Pointing records for text and elements
----------------

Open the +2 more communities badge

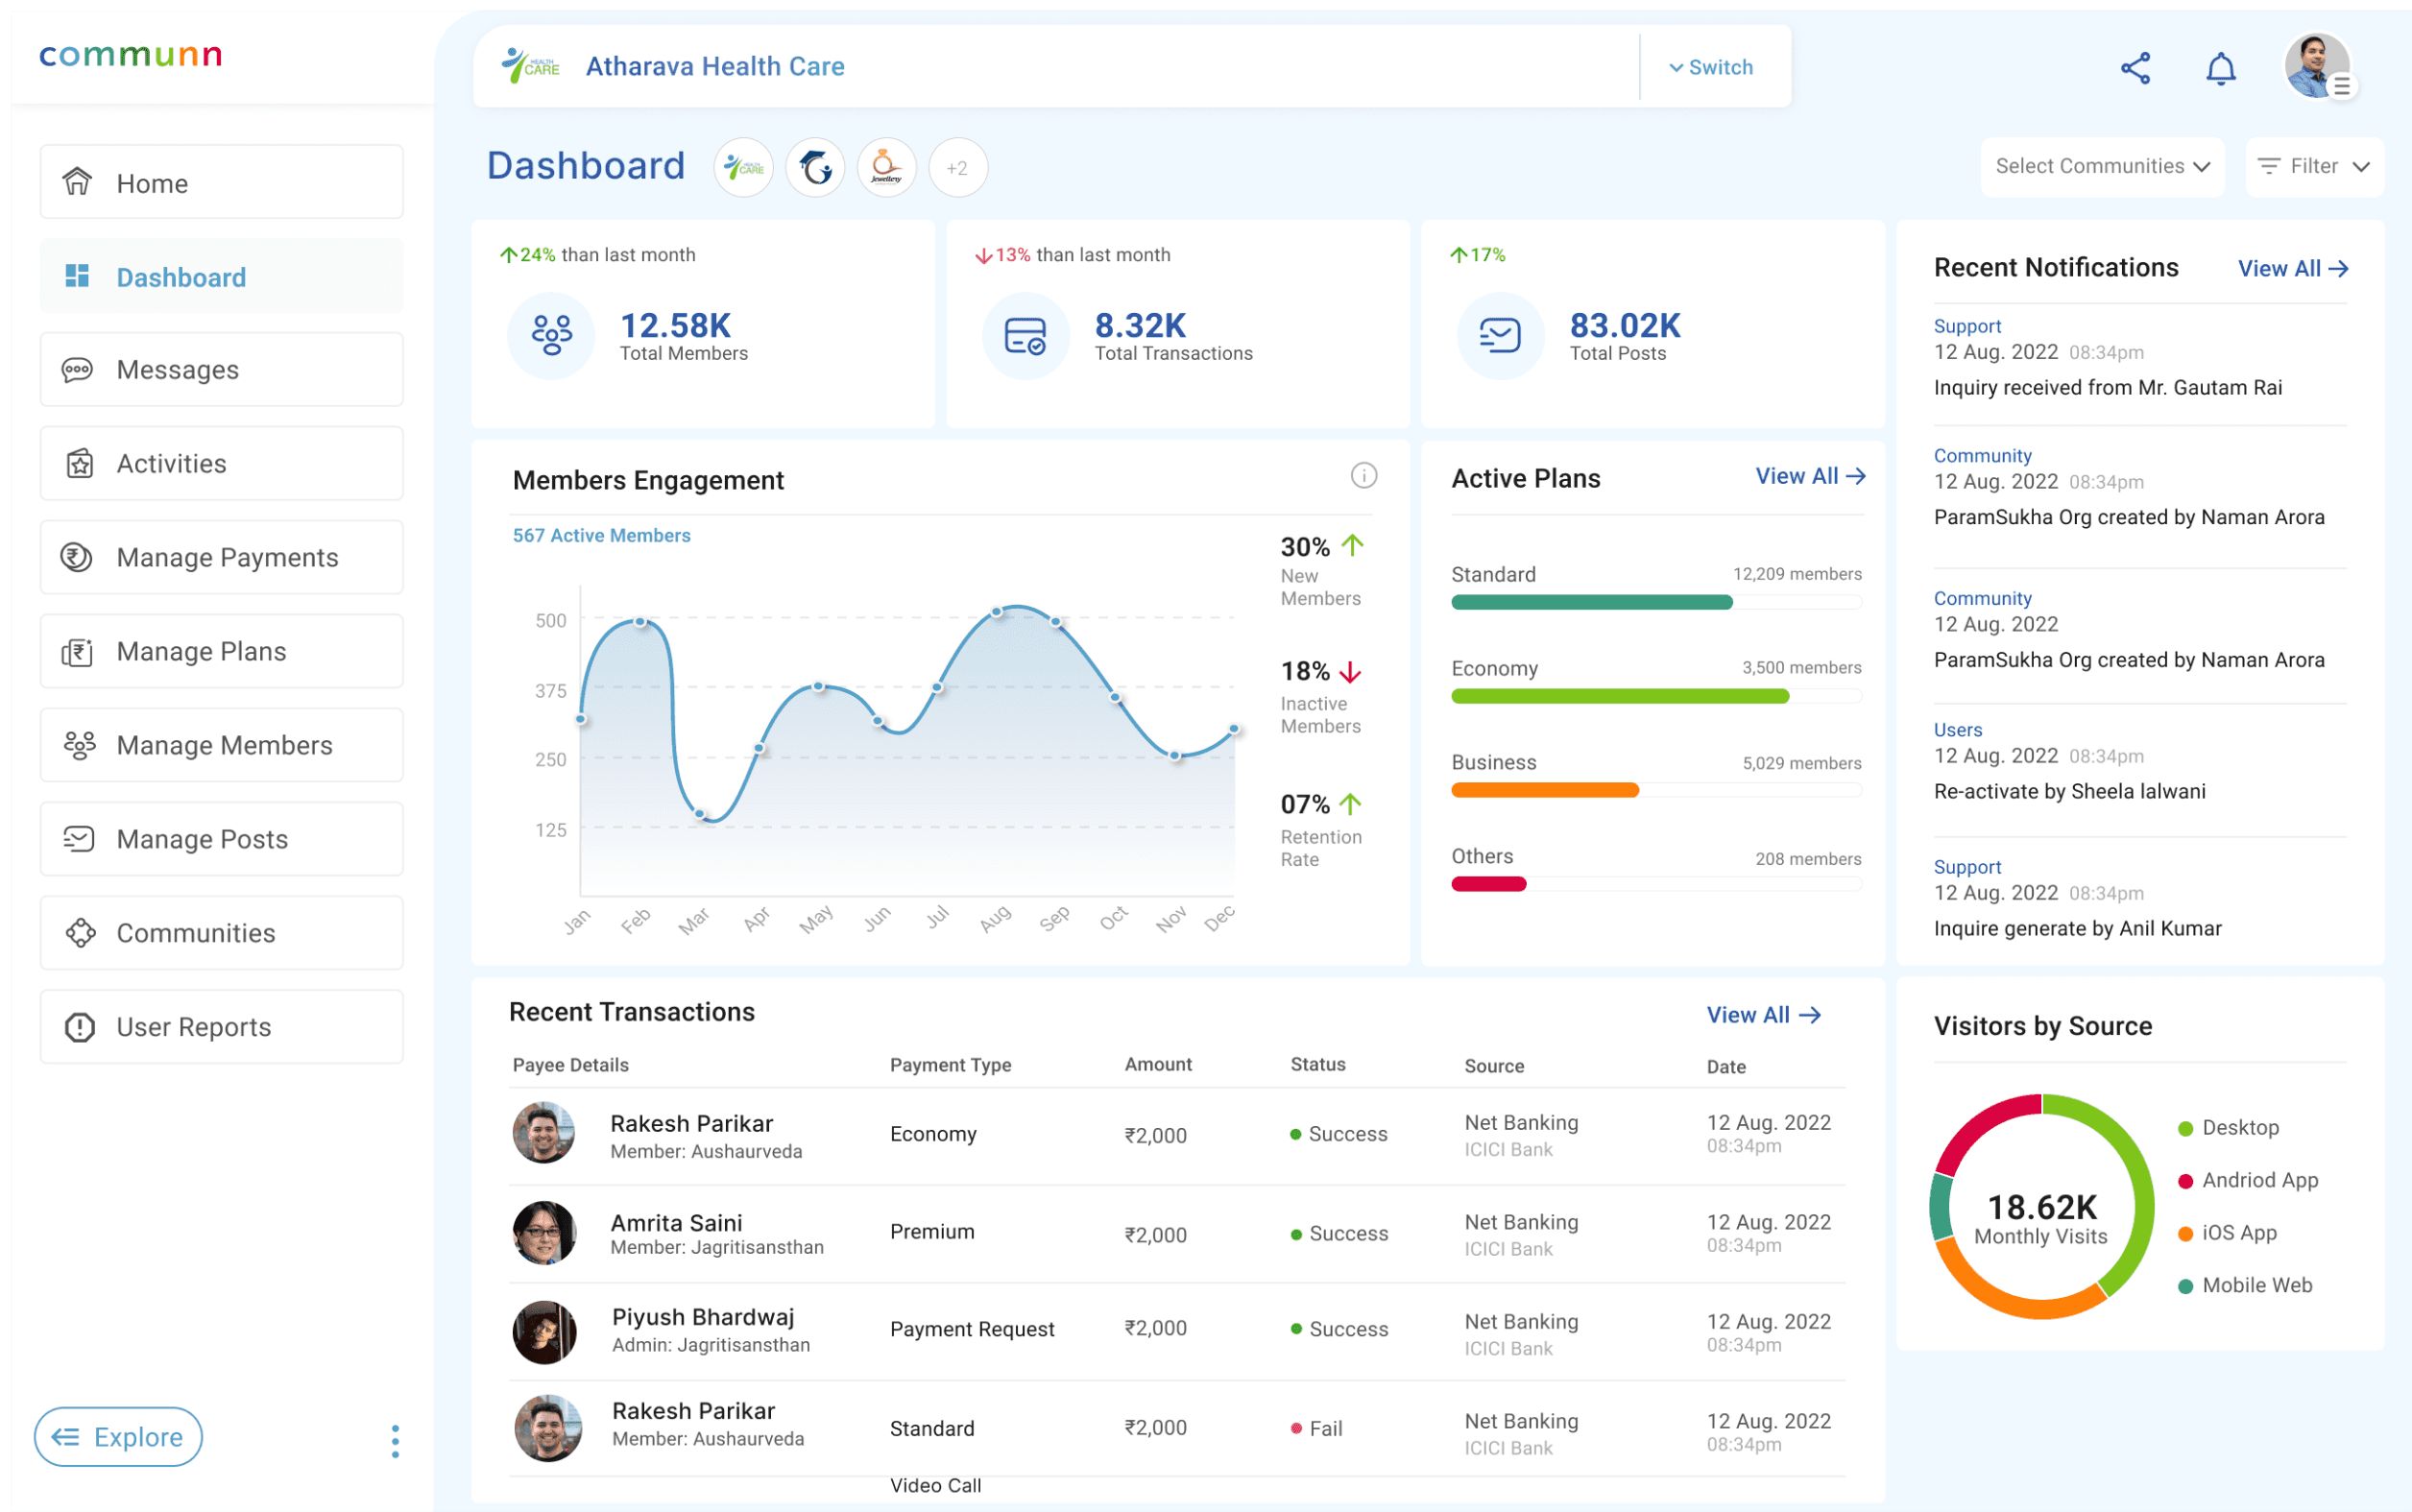[x=957, y=167]
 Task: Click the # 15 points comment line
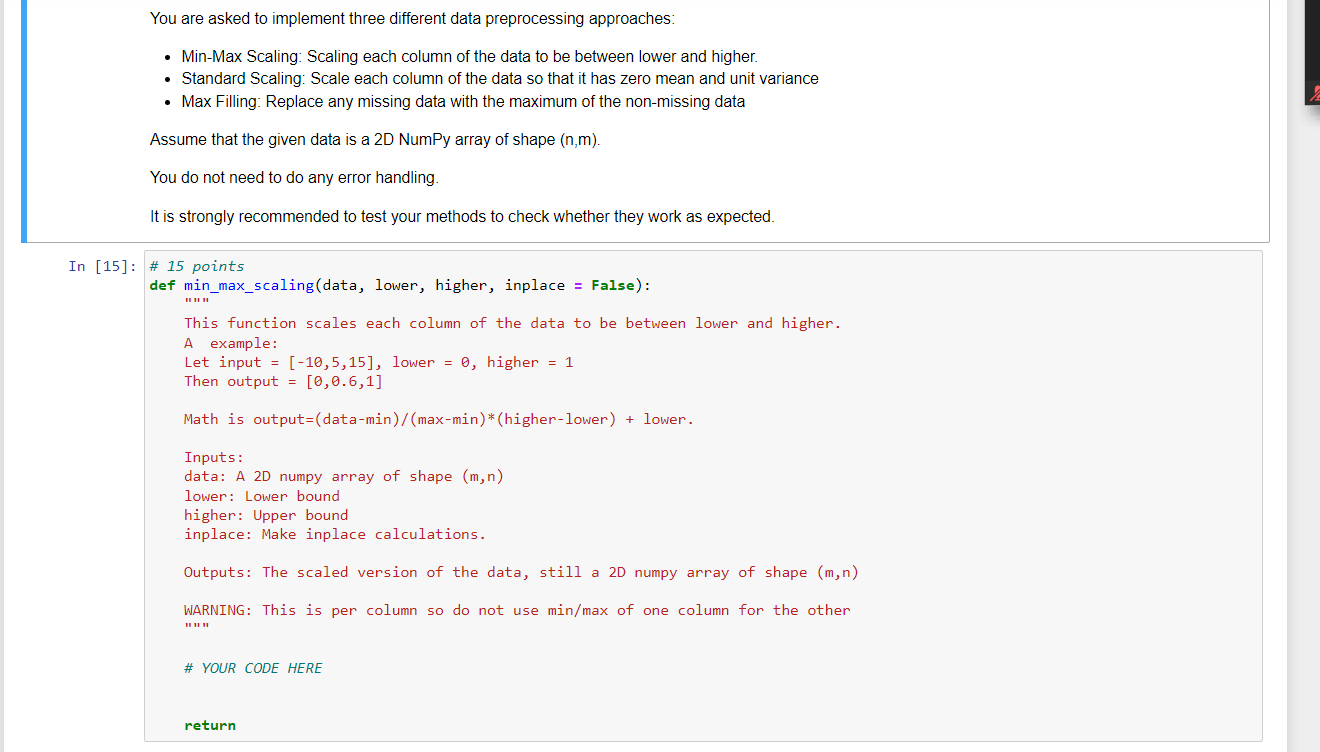[x=195, y=265]

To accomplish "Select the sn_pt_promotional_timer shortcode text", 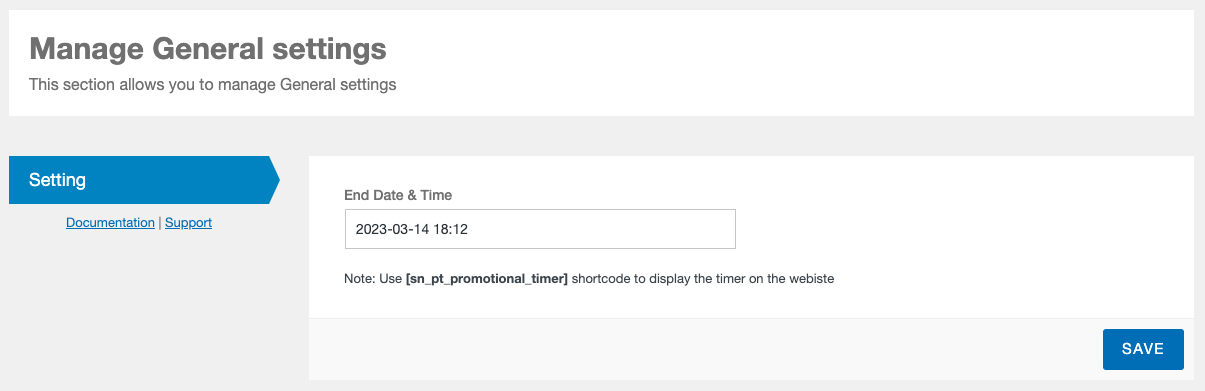I will 487,279.
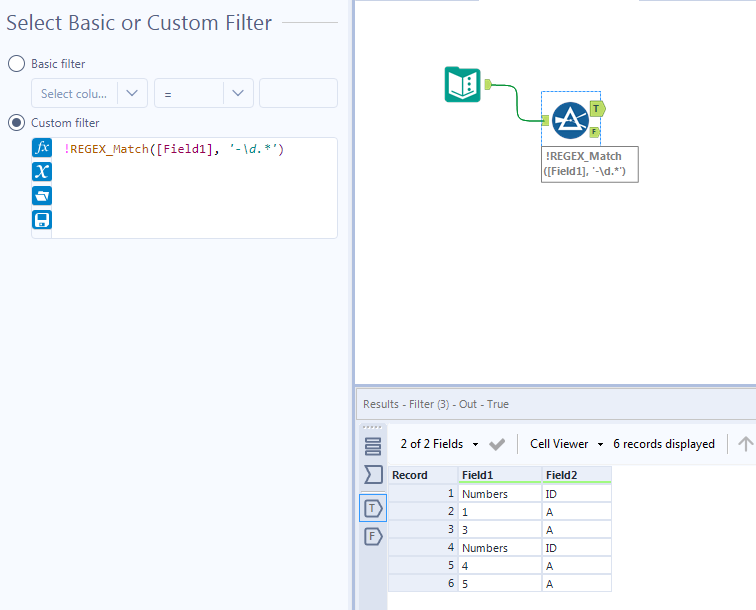Screen dimensions: 756x610
Task: Click the Filter tool's False output anchor
Action: coord(595,132)
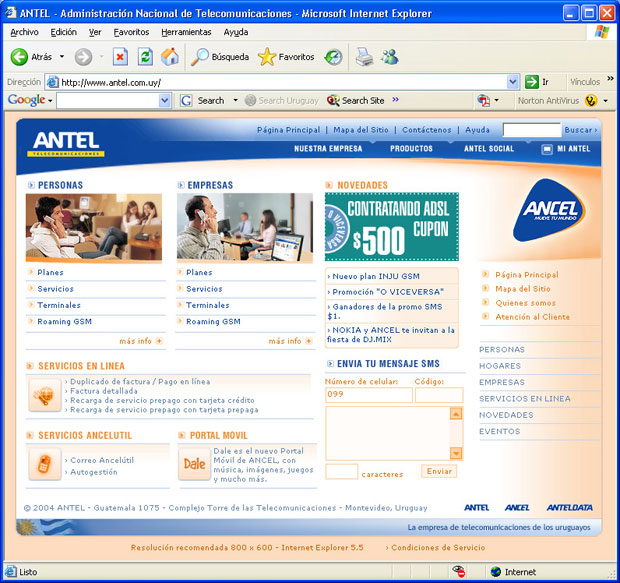Open the Messenger icon in the toolbar
The image size is (620, 583).
click(389, 57)
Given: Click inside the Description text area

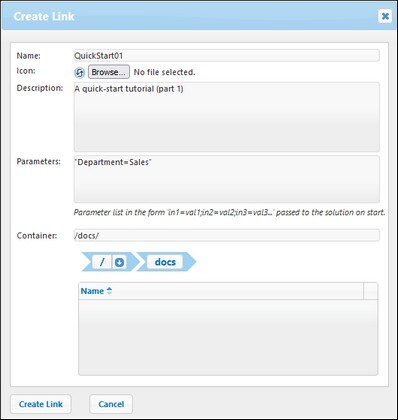Looking at the screenshot, I should pyautogui.click(x=226, y=117).
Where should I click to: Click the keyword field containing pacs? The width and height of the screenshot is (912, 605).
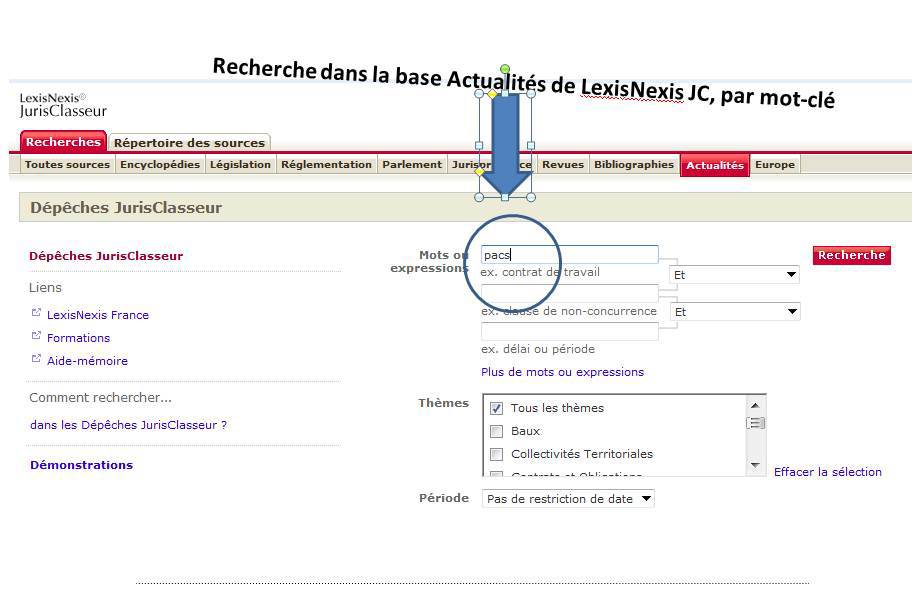(569, 255)
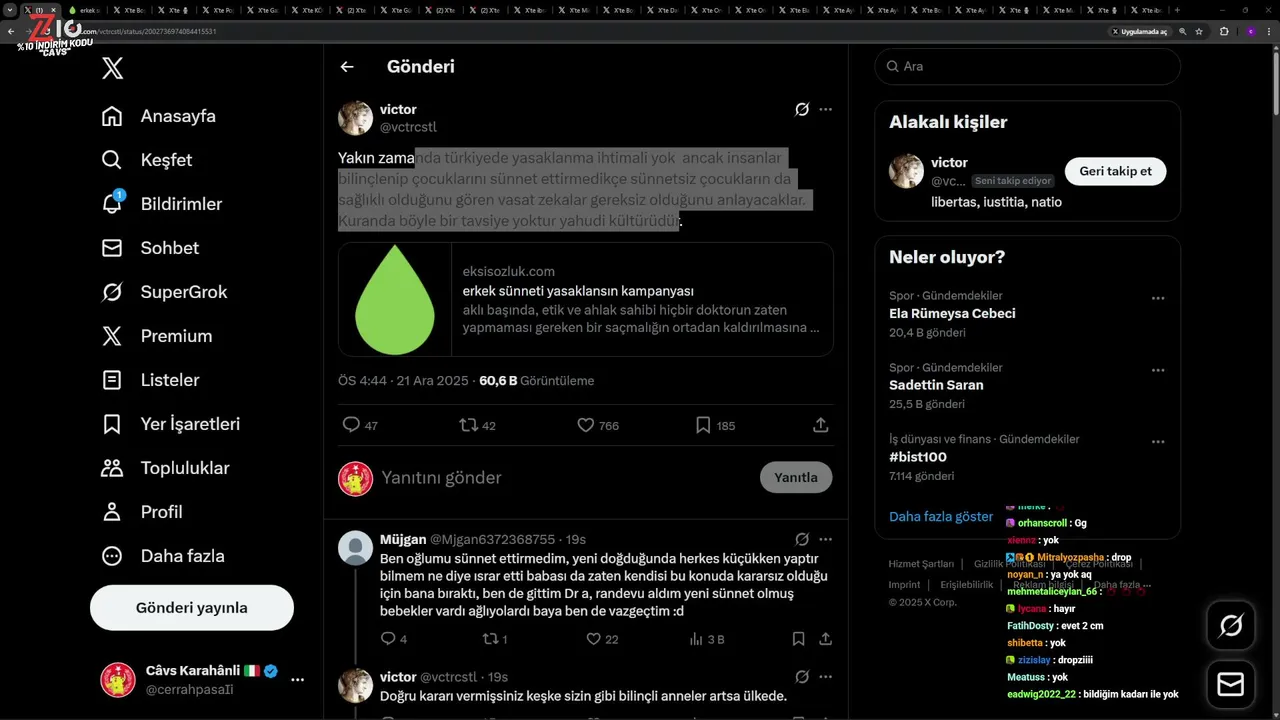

----------------

Switch "keyword field" to "search field" in the entries starting at the line containing "Where should I" and ending at the end of the entries, and write those lines out again with nothing else altered. Leave the pictures out of your answer.

Where should I click to: Click the search field containing pacs? The width and height of the screenshot is (912, 605).
(569, 255)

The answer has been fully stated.